**Exercise description**
Set down all of the data that follows word for word, without the images.

**Data for review**

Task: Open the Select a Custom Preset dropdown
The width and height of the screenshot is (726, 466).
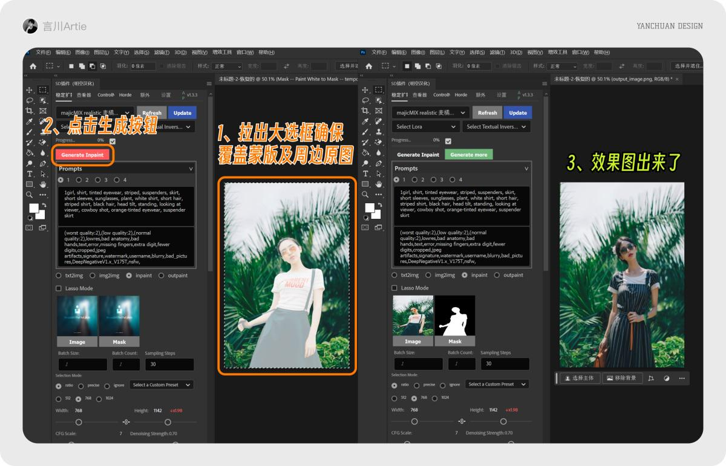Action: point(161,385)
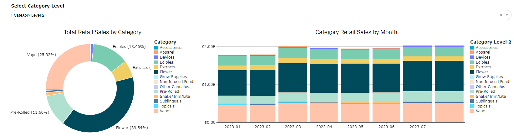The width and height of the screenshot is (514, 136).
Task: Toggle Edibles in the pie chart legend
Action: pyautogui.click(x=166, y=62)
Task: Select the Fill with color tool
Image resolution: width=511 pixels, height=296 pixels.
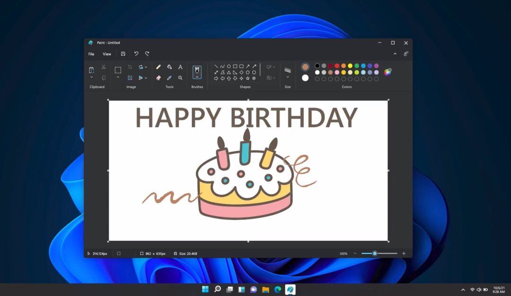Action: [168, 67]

**Task solution**
Task: Open the Select a Custom Preset dropdown
The width and height of the screenshot is (726, 466).
Action: point(161,385)
The width and height of the screenshot is (514, 136).
Task: Toggle Edibles in the pie chart legend
Action: pyautogui.click(x=166, y=62)
Task: Select the Fill with color tool
Image resolution: width=511 pixels, height=296 pixels.
Action: [168, 67]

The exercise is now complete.